Atlantic storm to batter Britain with 60mph winds later this week

Britain is set to get battered by an Atlantic storm later this week, which will bring with it winds of over 60mph.

According to the latest weather maps, strong winds of over 60mph are currently over the Atlantic Ocean and are heading towards the UK, expected to crash straight into southwest England.

The storm is expected to make landfall on Friday (August 4), before then moving to the north and east on Saturday (August 5).

READ MORE: Brits to see temperatures as low as 5C next weekend as country braces for cold weather

WXCharts maps show thunder and lightning widespread by 6am, bringing yet more misery to Brits hoping for an uplift in weather conditions.

Claire Nasir, meteorologist from Met Office said: “Through the early hours of Saturday, the area of low pressure deepens and tracks across the country.

“A squeeze on the ice outbreaks the rain and some thunderstorms will be associated with it as well.
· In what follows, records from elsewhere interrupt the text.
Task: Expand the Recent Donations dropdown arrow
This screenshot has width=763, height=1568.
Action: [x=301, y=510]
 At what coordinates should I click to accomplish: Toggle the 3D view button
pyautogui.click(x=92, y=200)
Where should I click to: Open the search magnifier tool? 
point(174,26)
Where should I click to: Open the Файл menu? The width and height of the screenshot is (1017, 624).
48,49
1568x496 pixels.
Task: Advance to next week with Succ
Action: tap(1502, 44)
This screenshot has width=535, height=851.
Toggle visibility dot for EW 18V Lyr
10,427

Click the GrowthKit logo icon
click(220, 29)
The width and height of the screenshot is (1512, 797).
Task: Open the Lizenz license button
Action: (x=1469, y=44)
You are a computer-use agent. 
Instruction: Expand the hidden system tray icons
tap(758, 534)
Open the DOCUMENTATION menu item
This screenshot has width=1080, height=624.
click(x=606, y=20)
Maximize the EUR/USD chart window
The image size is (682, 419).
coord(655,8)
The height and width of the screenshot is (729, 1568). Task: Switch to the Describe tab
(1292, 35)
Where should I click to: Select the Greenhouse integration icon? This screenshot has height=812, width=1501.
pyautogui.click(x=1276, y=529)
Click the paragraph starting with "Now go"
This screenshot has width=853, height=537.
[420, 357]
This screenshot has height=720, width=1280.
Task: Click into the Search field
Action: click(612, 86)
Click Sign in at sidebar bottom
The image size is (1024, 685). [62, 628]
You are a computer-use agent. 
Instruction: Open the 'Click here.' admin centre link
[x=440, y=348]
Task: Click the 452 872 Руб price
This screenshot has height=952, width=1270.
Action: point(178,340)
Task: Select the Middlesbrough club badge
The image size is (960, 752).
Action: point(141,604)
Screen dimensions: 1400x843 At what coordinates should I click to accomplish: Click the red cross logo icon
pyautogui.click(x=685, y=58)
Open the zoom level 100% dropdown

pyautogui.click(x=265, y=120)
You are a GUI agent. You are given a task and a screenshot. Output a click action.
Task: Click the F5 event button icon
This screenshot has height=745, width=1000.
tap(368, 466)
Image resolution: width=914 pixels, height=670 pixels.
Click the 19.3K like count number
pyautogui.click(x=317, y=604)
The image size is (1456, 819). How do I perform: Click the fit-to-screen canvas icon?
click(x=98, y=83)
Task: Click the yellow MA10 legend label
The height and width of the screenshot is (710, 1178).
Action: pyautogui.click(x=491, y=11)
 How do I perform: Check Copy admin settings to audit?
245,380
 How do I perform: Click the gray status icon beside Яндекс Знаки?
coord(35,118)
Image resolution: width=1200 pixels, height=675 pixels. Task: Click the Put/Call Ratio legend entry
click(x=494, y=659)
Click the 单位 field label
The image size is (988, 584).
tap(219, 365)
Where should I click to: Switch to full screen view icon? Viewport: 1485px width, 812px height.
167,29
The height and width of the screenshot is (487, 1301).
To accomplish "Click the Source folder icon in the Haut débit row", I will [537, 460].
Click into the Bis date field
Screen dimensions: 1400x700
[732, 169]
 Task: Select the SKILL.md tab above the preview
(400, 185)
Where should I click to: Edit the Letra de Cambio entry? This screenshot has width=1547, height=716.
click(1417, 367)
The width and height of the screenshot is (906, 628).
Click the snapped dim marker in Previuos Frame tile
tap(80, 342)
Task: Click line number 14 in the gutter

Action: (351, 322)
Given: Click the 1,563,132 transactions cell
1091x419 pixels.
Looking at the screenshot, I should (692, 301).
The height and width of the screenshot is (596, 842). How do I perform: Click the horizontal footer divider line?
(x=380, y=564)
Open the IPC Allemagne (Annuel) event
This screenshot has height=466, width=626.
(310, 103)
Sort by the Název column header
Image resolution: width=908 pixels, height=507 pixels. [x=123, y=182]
Things will look a little bit better from Sunday afternoon.”

John Hammond of weathertrending, said: "The jet stream will keep powering in from the Atlantic, ensuring a supply of rain-bearing weather systems."

And talking of the following stormy conditions he said: "More rain could arrive through the weekend. This may have remnants of an ex-hurricane entrained within it."

The Met Office also forecasted chances of thunder and lightning later on in the month, saying: “Looking ahead to the rest of August, there are some early signals for at least a brief spell of something a little warmer and more settled to develop towards the end of next week, most likely for southern areas.

“However, it remains that the greatest chance of seeing anything more widely settled would be through the second part of August, although this may be accompanied by an increasing risk of thundery showers.

“With unsettled conditions never too far away, it looks unlikely that we will see any prolonged or excessive heat, with the chance of heatwaves here in the UK being lower than some recent Augusts.”